Your instructions:
Beginning with the top line of the listing below, give again every line up to and including the line with "You are a GUI"; pictures do not belong in the copy.

Data to use:
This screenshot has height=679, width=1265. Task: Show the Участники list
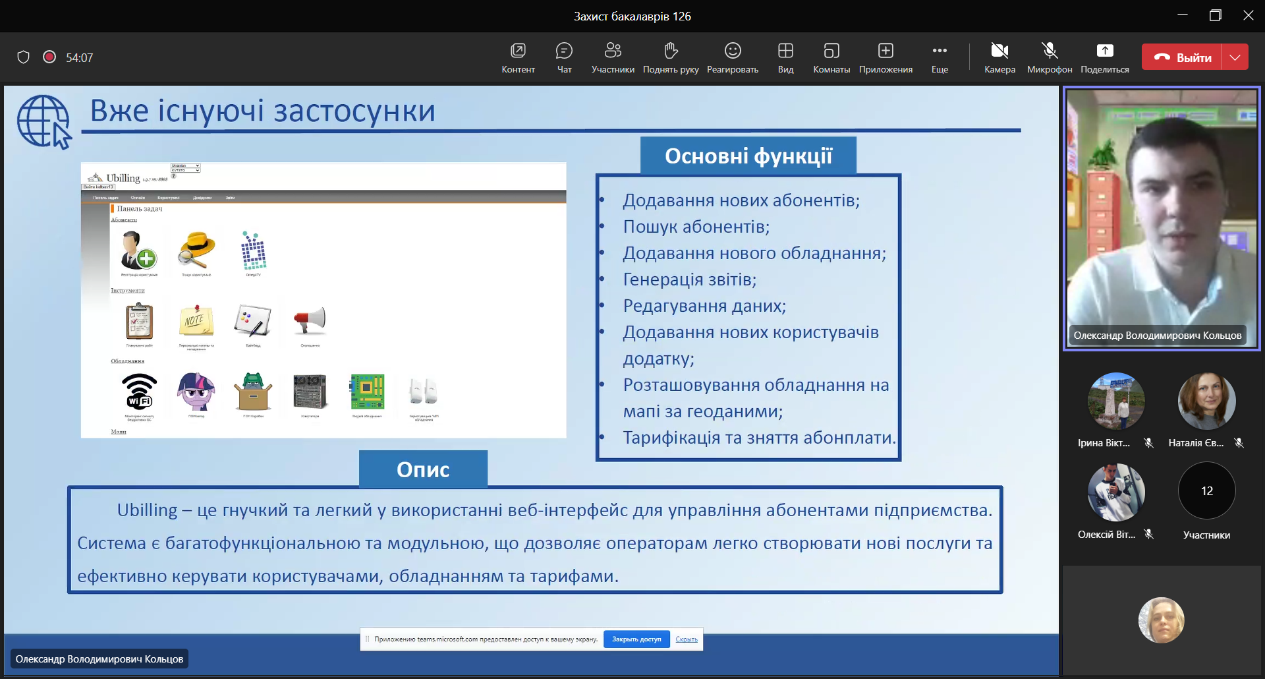tap(613, 57)
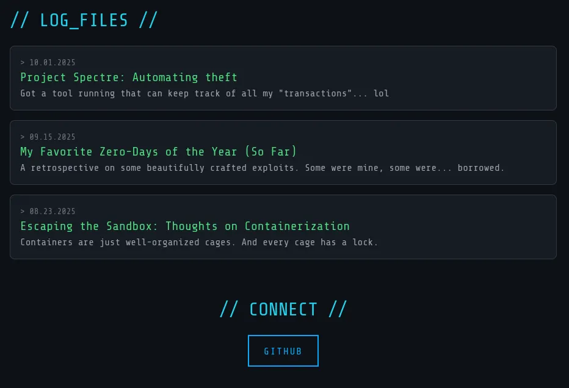
Task: Click the quoted word "transactions" in first log
Action: [x=317, y=94]
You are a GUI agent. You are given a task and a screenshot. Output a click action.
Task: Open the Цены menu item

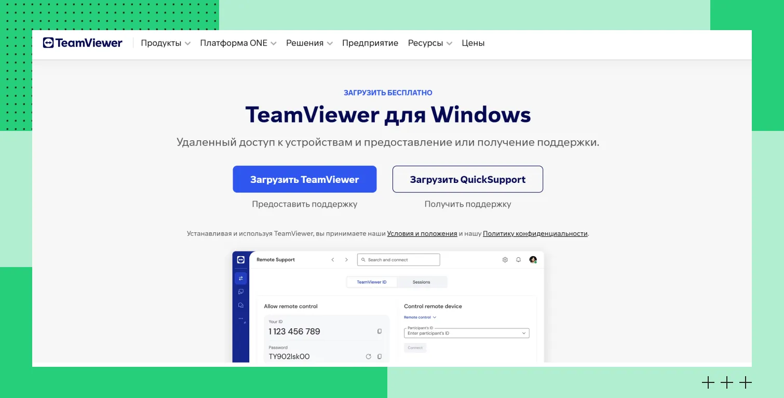[473, 43]
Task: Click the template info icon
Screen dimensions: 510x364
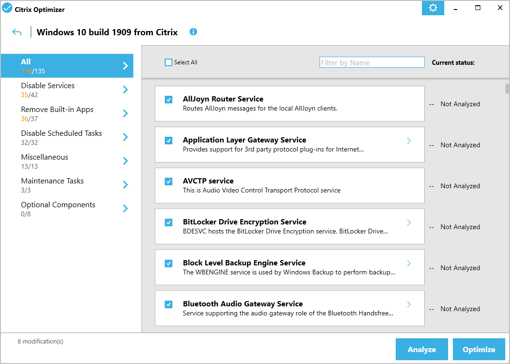Action: click(193, 32)
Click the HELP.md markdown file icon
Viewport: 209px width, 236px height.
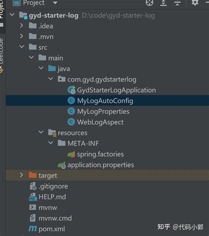pos(33,197)
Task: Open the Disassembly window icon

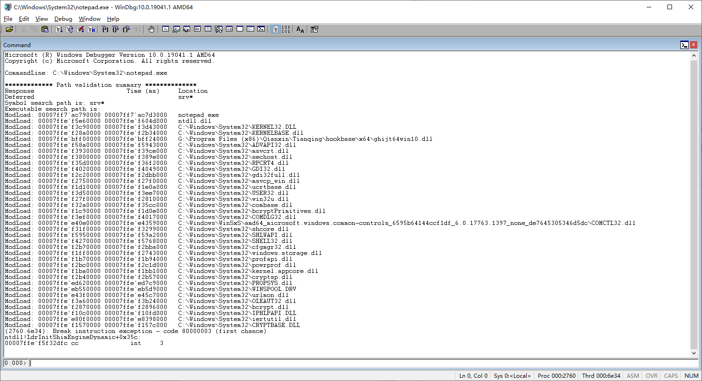Action: [x=229, y=29]
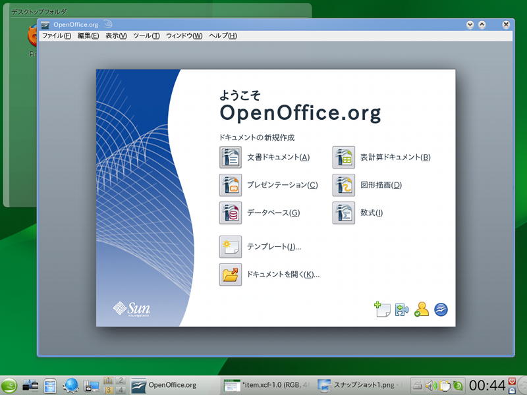Viewport: 527px width, 395px height.
Task: Click the puzzle-piece add extensions icon
Action: pos(402,309)
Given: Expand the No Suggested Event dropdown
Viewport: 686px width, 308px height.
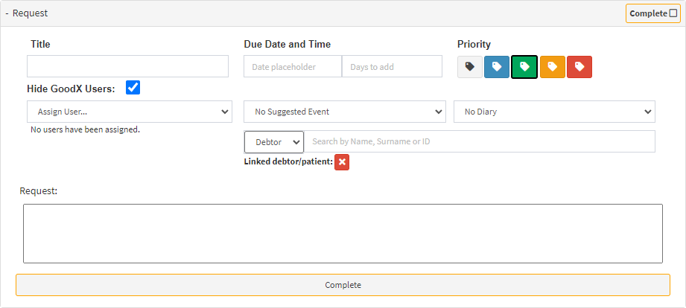Looking at the screenshot, I should click(x=345, y=112).
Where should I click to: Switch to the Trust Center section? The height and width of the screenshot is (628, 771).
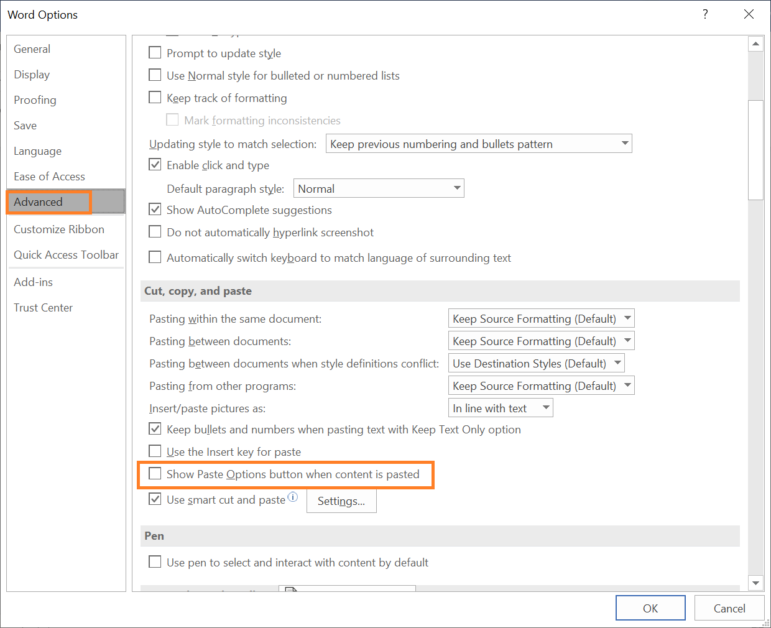[43, 307]
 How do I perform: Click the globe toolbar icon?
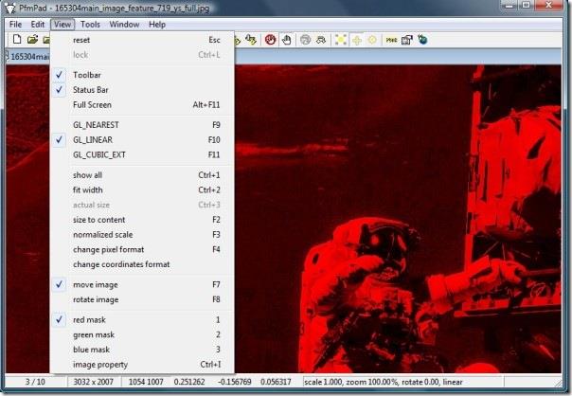(x=421, y=40)
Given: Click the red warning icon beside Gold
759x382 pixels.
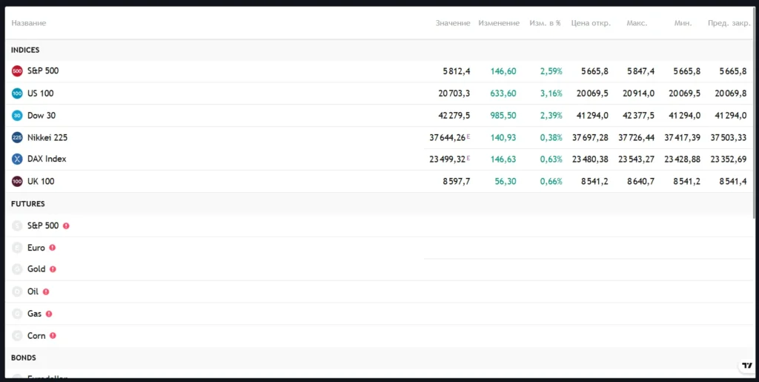Looking at the screenshot, I should (53, 269).
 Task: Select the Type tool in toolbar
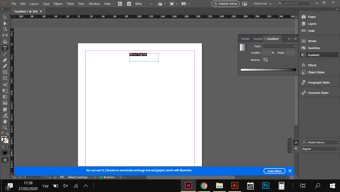[x=5, y=48]
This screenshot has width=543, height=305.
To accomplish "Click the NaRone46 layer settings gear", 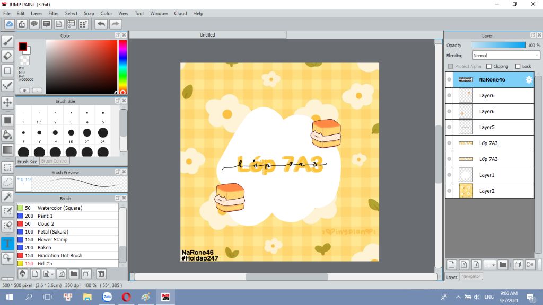I will (x=528, y=80).
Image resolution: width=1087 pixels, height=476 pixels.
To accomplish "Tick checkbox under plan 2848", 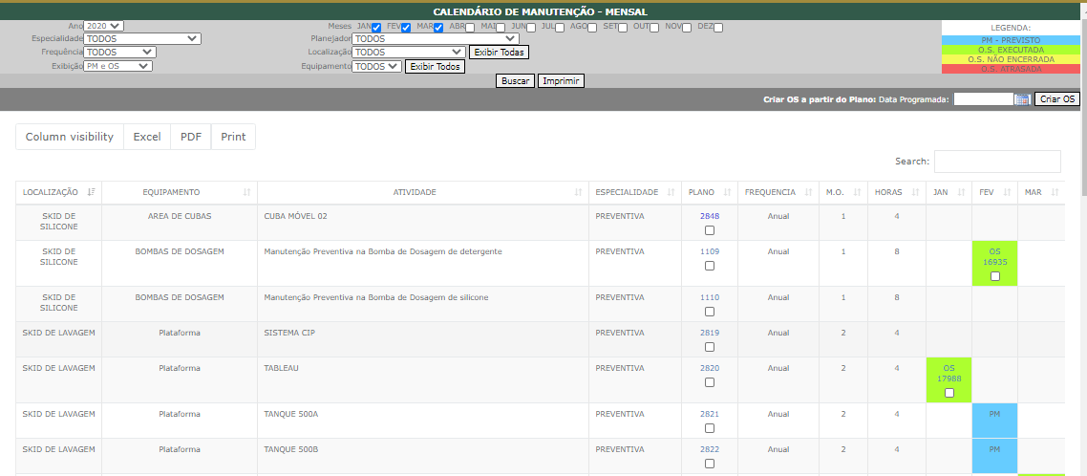I will point(710,230).
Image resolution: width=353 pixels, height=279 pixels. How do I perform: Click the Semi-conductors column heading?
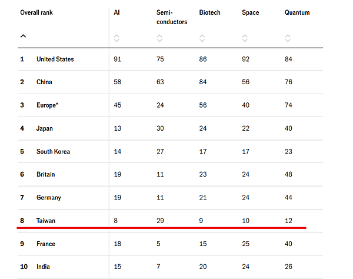[172, 17]
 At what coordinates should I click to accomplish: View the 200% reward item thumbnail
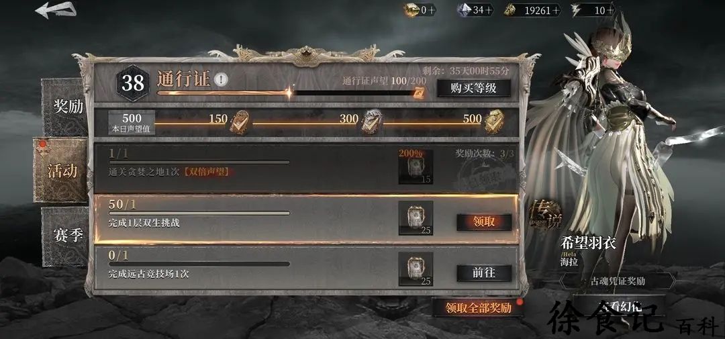click(416, 166)
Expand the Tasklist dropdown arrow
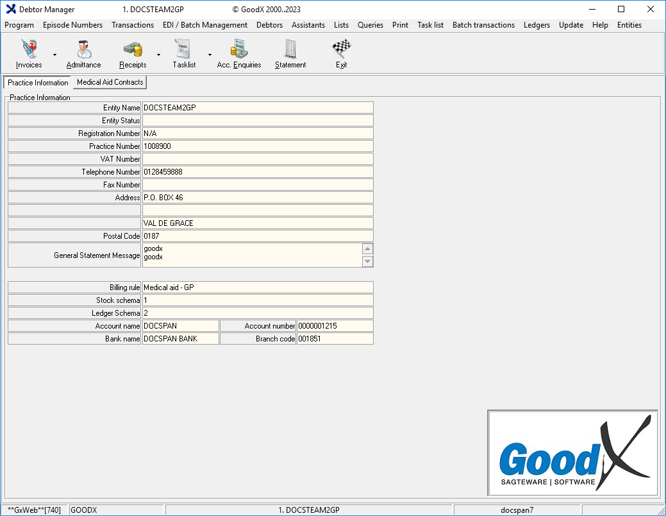This screenshot has height=516, width=666. click(x=210, y=55)
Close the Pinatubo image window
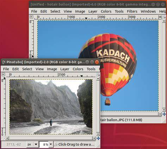Screen dimensions: 167x149 [97, 62]
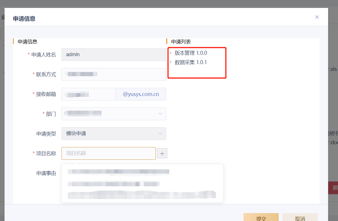This screenshot has height=221, width=338.
Task: Click the 申请人姓名 field containing admin
Action: click(x=114, y=54)

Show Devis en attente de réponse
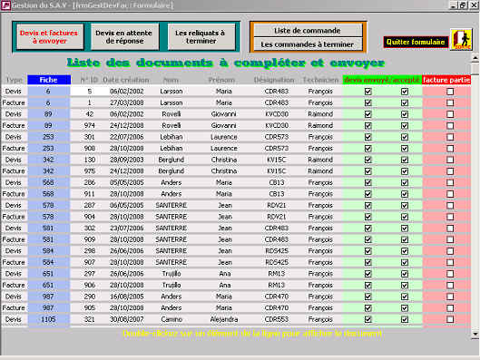tap(124, 36)
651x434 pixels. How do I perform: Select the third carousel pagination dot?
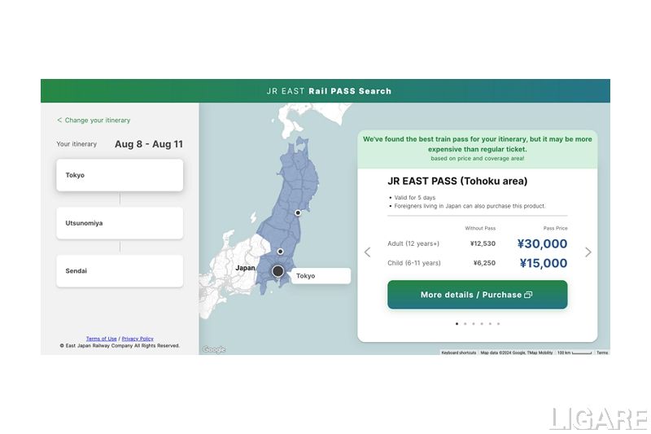point(473,323)
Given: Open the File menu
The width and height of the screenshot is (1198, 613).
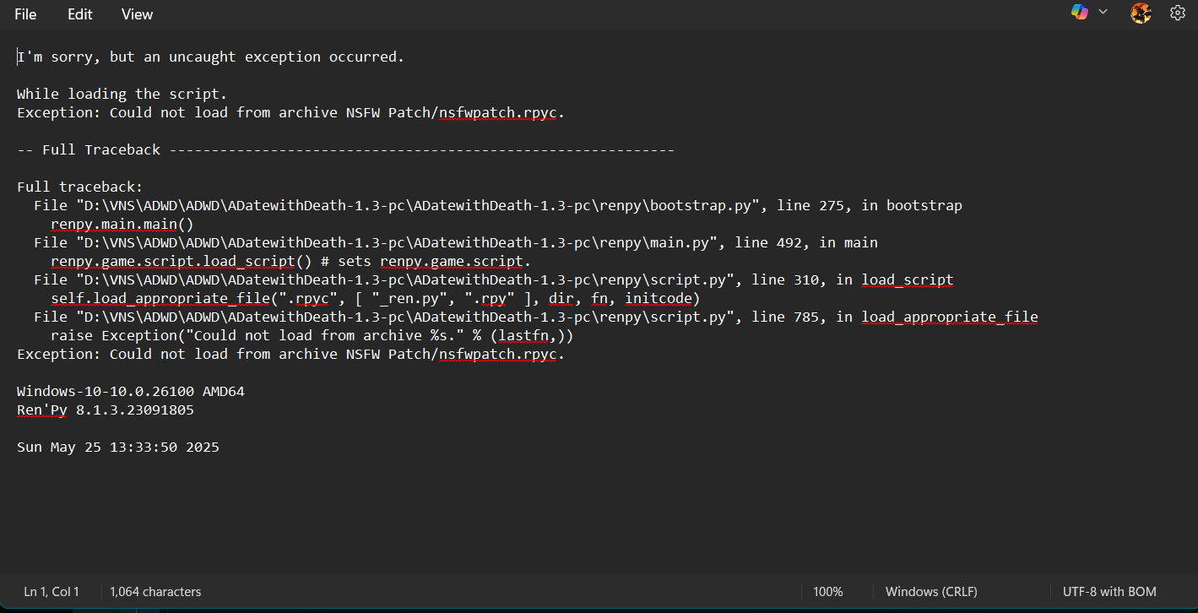Looking at the screenshot, I should click(25, 14).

Written answer:
This screenshot has height=679, width=1265. Task: Show the Участники list
tap(613, 57)
Task: Click the quoted word "transactions" in first log
Action: [x=317, y=94]
You are a GUI agent. You are given a task and a screenshot. Output a click action.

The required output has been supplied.